The output of softmax lies on the probability simplex

\[ \Delta^{C-1} = \Bigl\{\mathbf{p}\in\mathbb{R}^C : p_c\ge 0,\; \sum_c p_c = 1\Bigr\} \]

For \(C=3\) this is a triangle in 3D space; for \(C=10\) (MNIST) it is a 9-dimensional simplex.

Softmax as a Generalization of the Sigmoid

When \(C=2\) with logits \((z_1,z_2)\):

\[ \operatorname{softmax}(\mathbf{z})_1 = \frac{e^{z_1}}{e^{z_1}+e^{z_2}} = \frac{1}{1+e^{-(z_1-z_2)}} = \sigma(z_1-z_2) \]

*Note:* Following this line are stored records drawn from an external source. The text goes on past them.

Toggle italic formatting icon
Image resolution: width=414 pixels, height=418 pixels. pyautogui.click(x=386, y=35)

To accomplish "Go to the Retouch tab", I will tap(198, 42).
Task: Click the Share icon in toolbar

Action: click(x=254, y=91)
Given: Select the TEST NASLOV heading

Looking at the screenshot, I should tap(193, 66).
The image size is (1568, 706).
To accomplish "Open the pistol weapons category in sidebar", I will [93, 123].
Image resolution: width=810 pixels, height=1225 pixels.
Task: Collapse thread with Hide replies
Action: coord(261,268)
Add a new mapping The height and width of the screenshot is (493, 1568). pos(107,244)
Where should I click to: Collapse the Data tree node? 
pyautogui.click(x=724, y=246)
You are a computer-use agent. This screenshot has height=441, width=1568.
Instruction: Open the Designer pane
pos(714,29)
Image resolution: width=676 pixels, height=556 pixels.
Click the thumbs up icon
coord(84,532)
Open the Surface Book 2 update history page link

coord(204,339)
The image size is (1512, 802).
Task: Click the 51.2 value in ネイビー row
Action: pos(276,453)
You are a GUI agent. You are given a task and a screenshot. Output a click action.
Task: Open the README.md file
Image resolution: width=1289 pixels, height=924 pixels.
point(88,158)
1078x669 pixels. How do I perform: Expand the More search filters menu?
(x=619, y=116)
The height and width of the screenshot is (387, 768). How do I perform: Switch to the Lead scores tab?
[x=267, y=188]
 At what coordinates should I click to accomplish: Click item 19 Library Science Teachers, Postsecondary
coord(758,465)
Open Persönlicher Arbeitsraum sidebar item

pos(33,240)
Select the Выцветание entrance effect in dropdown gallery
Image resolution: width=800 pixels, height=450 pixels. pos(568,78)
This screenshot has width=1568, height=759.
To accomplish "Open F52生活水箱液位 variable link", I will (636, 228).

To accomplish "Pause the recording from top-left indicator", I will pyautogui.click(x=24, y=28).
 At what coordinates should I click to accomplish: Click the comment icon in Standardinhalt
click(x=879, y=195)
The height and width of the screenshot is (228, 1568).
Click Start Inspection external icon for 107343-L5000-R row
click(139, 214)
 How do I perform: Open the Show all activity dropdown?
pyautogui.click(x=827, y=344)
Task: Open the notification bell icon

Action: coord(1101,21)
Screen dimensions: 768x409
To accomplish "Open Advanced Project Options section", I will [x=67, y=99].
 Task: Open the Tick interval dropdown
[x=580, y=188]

Thus the binary softmax is exactly the sigmoid applied to the difference of the two logits.

Temperature Scaling

A common variant introduces a temperature parameter \(\tau>0\):

\[ \operatorname{softmax}(\mathbf{z}/\tau)_c = \frac{e^{z_c/\tau}}{\sum_{c'}e^{z_{c'}/\tau}} \]

As \(\tau\to 0\) the distribution collapses to a point mass on \(\arg\max_c z_c\) (hard decision); as \(\tau\to\infty\) it approaches the uniform distribution. Temperature scaling is used in model calibration and in generative models (e.g. controlling the "creativity" of language models).

NumPy Implementation

import numpy as np

def softmax(z):
    """Numerically stable softmax."""
    z_shifted = z - np.max(z, axis=1, keepdims=True)
    exp_z = np.exp(z_shifted)
    return exp_z / np.sum(exp_z, axis=1, keepdims=True)

The np.max subtraction prevents overflow in np.exp without changing the result (shift invariance).